Чайка | страница 50



— У всех такие, — сказала она тихо. — Не думай, что мои девчата щадят себя. Были, два случая — упали прямо на поле, водой отливали.

— Что же, по-твоему, эта мобилизация нам не под силу? Отказаться от нее?

Катя молчала, глядя на свои потрескавшиеся ладони.

— Та-ак… — хмуро протянул Зимин и, вырвав из блокнота листок, положил его перед Катей.

— Ну что же! Пиши…

Она недоумевающе вскинула на него глаза.

— В обком пиши: для нас, мол, это невозможно.

Катя возмущенно отбросила от себя листок.

— Разве я так сказала? — Глаза ее сделались злыми. — Я сказала — тяжело. А „тяжело“ и „невозможно“ — разные слова. Когда отъезд — завтра в два?

— В два.

Катя поднялась, но уходить медлила. В этой так хорошо знакомой ей комнате, казалось, было что-то новое. Она осмотрелась и поняла: „новое“ — это сыроватый воздух, пыль на стеклах книжных шкафов, на столе и под кроватью, остановившиеся на половине пятого стенные часы, открытая банка с засохшими рыбными консервами. От всего этого веяло нежилым. Очевидно, Зимин стал редким гостем в своей квартире.

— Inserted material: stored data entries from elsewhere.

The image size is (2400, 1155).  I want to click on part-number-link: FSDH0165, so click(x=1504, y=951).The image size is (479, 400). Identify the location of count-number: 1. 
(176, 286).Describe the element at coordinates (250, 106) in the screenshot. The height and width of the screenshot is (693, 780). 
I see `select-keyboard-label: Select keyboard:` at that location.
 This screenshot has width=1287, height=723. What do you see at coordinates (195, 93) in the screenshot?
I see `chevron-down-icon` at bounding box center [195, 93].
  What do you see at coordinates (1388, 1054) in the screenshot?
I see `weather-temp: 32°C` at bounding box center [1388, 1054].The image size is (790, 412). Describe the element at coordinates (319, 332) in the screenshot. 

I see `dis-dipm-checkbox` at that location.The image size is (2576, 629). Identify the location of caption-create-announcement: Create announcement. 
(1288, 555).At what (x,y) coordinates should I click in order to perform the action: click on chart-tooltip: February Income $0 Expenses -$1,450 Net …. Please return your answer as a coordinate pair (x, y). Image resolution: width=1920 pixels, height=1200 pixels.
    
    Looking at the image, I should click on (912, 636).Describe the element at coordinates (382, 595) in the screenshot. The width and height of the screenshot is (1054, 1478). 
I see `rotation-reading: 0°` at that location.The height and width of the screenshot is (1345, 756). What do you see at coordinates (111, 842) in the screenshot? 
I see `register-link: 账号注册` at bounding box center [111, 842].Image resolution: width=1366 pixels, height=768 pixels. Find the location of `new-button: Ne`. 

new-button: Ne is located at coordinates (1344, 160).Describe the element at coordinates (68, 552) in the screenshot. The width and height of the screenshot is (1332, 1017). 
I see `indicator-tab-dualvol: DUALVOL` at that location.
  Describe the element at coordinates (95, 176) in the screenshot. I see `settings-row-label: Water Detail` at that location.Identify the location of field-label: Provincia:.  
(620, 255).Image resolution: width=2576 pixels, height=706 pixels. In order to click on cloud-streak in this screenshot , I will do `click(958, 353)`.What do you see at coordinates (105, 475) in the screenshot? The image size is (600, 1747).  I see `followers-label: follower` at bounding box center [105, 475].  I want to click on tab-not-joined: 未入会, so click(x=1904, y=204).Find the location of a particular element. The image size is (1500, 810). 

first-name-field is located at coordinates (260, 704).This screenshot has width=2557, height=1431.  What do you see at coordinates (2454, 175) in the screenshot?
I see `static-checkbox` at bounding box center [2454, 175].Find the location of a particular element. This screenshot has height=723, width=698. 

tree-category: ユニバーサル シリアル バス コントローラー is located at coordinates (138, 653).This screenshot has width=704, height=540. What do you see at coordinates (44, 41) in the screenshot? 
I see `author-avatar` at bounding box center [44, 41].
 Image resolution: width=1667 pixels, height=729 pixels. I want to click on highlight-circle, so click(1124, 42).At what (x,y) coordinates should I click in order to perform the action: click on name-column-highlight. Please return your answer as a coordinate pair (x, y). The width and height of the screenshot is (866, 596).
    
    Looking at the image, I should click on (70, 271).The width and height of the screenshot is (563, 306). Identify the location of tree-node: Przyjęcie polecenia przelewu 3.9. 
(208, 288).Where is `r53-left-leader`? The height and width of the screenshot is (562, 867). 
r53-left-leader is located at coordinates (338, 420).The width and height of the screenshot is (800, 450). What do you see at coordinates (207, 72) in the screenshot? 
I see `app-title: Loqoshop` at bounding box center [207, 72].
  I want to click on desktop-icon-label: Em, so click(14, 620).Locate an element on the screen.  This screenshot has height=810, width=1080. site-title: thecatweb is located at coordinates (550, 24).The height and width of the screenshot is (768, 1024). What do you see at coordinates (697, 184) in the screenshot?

В дверце гардероба она увидела тусклое свое отражение и, подойдя, провела по зеркальному стеклу пальцем. На зеркале осталась светлая, серебрящаяся полоска, на пальце — дымчатая пыль. Рядом с выключателем висел отрывной календарь, и на верхнем запылившемся листочке было „22 июня“.

— Ты что же, с начала войны не бывал у себя? — спросила она, исподлобья взглянув на Зимина.

— Бывал, дочка, бывал. На прошлой неделе был, но дело не в этом…

Катя подтянула у часов гири, потом, забравшись на запыленное кресло, перевела стрелки и толкнула маятник. Часы затикали, и комната словно ожила. Спрыгнув с кресла, Катя подошла к календарю.

Зимин наблюдал за ней молча, досадуя на себя. Он сознавал, что поступил с Катей резко, несправедливо. Конечно, у него и в мыслях не было желания сделать ей больно, а сделал. Он заметил это по вспышке в ее глазах.

А Катя только сейчас разглядела серую усталость на его лице: веки были припухшие, красные, — вероятно, от бессонных ночей.

„Работает столько, что и домой забежать некогда“, — подумала она, обрывая листочки календаря. И ей тоже стало неловко за то, что она так резко дала почувствовать ему свою обиду.

— Погорячились мы с тобой, дочка, — тихо сказал Зимин.

Перехватив его взгляд, Катя наклонила голову:

— Ты же знаешь: я, все мы… куда партия найдет нужным нас поставить, там и будем стоять.

Щеки ее разгорелись.

— Знаю, Катя.

Последним она сорвала с календаря листок за 8 сентября. Все оторванные листки подобрала ровненько, как колоду карт, положила их на край стола и взглядом опять задержалась на пыльном зеркале.